Workshop debates significance of bound residues in environmental risk assessment

ECETOC held a 2-day workshop …. in Brussels …. to further this debate and to develop guidance on how to account for bound residues and bioavailability in environmental risk assessment.

Bound residues, including non-extractable residues, are an important factor in PBT assessment and the risk assessment of chemicals. Precautionary risk assessments usually assume 100% bioavailability i.e. all of the chemical present is available, for degradation or to have potential toxic effects on the biota. This precautionary approach generally overestimates the exposure concentration by the amount that is not available and therefore overestimates the level of risk to biota in the environment. Although it is a position that has been recognised and referenced by REACH (2008) and OECD test guidance (2002), there is no agreed guidance on how to determine what is available and what is not, and how information on bound residues should be interpreted in the risk assessment. As a result, it continues to be debated from a scientific and regulatory point of view.

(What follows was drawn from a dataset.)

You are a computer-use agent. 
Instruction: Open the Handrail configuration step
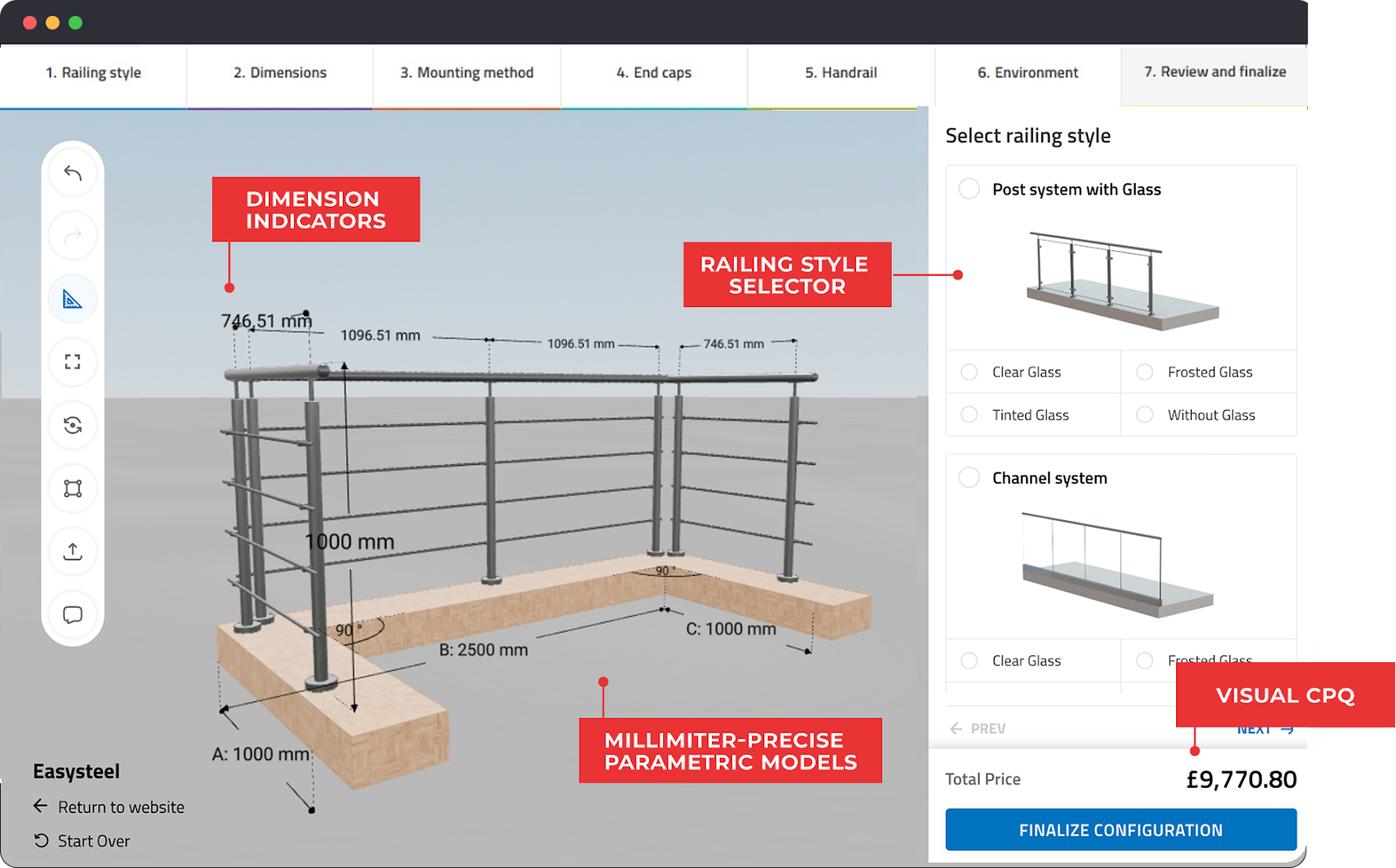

ECETOC held a 2-day workshop attended by 38 stakeholders representative of industry, academia and regulatory authorities from the USA, Canada, Europe and Asia in Brussels on 21-22 October to further this debate and to develop guidance on how to account for bound residues and bioavailability in environmental risk assessment. The conclusions, future regulatory and research needs and a framework outlining a possible approach for advancing and improving the risk assessment of bound residues will shortly be published in Workshop Report No. 17.